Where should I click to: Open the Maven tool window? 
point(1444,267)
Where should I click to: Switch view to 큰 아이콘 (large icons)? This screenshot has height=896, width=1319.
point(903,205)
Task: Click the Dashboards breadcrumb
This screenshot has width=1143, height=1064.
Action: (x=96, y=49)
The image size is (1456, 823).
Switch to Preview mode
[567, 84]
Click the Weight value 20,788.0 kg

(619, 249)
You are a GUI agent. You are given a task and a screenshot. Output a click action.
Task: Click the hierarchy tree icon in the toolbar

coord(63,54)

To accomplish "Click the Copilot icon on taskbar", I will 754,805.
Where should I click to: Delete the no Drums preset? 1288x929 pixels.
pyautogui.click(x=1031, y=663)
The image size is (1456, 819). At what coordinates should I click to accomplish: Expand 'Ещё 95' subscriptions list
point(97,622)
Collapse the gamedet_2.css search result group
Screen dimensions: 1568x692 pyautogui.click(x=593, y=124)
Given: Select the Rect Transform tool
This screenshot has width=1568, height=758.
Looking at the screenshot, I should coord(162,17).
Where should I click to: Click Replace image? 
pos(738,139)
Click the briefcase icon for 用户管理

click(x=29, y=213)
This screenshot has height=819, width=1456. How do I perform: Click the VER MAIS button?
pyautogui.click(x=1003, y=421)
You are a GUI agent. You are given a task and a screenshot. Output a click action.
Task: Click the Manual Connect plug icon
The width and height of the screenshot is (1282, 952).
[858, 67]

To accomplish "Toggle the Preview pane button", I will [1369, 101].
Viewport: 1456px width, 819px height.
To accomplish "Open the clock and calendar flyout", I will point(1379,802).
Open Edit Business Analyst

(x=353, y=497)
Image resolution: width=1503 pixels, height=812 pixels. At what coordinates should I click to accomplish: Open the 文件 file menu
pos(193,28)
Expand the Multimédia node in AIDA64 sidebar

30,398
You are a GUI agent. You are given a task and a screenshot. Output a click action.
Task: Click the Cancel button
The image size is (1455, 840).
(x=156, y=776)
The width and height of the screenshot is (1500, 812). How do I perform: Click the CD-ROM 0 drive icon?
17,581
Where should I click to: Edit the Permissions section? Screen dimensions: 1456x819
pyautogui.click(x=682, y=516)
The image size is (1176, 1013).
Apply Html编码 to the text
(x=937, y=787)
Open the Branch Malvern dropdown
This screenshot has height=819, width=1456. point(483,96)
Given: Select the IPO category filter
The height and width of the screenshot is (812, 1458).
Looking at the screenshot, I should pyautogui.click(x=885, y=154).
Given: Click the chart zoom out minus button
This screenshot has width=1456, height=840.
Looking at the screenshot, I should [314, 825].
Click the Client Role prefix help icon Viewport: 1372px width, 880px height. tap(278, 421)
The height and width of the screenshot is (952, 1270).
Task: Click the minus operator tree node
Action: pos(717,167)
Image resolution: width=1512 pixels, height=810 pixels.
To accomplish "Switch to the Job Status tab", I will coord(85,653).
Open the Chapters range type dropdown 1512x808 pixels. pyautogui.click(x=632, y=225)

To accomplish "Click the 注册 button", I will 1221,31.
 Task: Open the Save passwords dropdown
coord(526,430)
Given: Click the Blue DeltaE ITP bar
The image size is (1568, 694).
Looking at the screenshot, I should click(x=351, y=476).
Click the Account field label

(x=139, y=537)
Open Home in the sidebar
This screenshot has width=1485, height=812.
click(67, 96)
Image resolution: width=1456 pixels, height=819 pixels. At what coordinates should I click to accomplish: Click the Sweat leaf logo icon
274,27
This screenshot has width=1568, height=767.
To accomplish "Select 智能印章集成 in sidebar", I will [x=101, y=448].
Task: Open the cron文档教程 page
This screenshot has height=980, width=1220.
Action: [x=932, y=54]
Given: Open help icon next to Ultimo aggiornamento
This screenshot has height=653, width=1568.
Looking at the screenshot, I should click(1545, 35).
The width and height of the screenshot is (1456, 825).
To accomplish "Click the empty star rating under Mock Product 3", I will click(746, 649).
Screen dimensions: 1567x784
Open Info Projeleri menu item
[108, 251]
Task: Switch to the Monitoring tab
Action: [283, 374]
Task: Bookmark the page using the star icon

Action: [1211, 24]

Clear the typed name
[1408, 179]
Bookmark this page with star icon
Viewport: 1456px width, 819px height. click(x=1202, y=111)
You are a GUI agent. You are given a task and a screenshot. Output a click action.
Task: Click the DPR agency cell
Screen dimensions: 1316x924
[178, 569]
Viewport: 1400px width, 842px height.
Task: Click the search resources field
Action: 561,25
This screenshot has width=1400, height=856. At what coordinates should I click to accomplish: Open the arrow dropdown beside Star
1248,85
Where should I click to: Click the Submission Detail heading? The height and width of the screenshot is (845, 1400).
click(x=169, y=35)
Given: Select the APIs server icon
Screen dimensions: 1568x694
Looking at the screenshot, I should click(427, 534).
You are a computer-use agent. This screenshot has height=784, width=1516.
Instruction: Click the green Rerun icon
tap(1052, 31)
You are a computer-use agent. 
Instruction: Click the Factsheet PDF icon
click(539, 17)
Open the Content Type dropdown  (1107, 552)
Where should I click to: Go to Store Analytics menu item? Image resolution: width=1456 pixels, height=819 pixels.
________
Once you have read through the entries above, state how many lines hold the word "will", giving nothing but the number.

* [SOLVED PROBLEM]
7